The bees traveled via two small containers — metabolic support capsules — into which they previously built honeycomb structures. This unique design gives them a familiar environment for their trip. A modified GoPro camera, pointed into the specially designed container housing the bees, was fitted into the top of the case to film the insects and create a record of their behavior during flight.
Everything inside the case was designed to make the journey as comfortable as possible for the bees, right down to a tiny golden heating pad that was to kick into action if the temperature dropped too low for a queen bee’s comfort.
Researchers in the Mediated Matter group will study the behavior of the bees when they return to Earth and are reintroduced to a colony at the Media Lab. Will the queens lay their eggs? Will those eggs hatch? And can bees who’ve been to space continue making pollen and honey once they’ve returned to Earth? Those are among the many questions the team will be asking.

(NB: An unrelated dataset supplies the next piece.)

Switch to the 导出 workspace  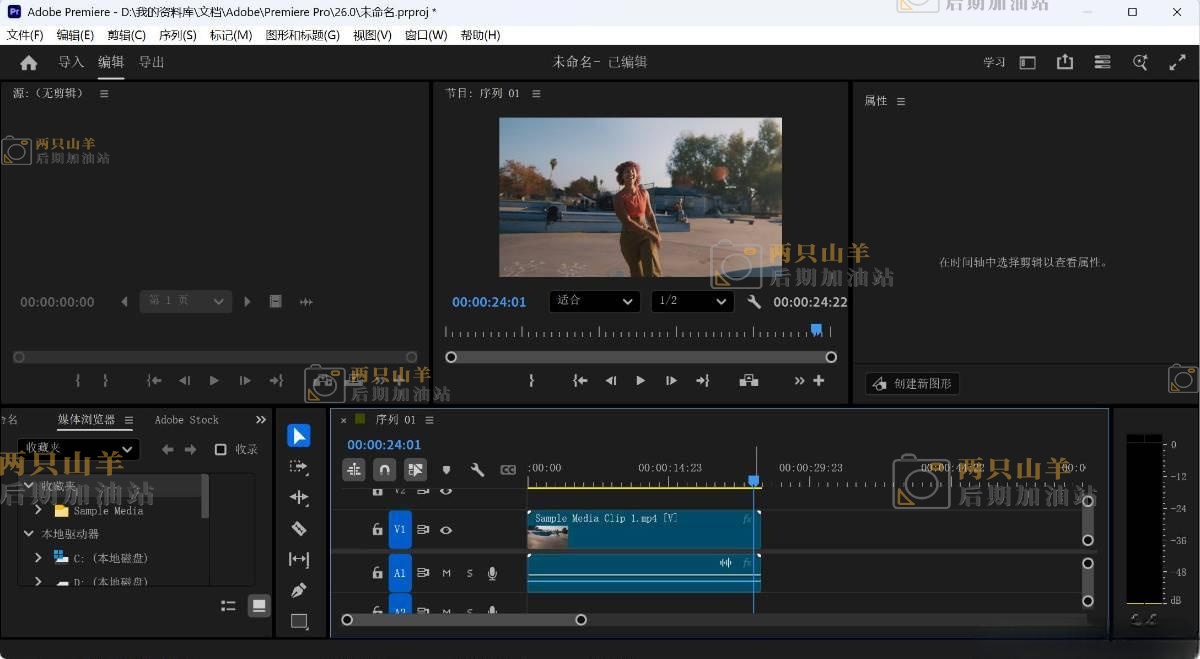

“We currently have no robotic alternative to bees for pollination of many crops,” Ekblaw said. “If we want to grow crops on Mars, we may need to bring bees with us. Knowing if they can survive a mission, reintegrate into the hive, and thrive afterwards is critical.”
As these projects show, the Space Exploration Initiative unites engineers, scientists, artists, and designers across a multifaceted research portfolio. The team looks forward to a regular launch cadence and progressing through microgravity research milestones — from parabolic flights, to further launch opportunities with Blue Origin, to the International Space Station and even lunar landings.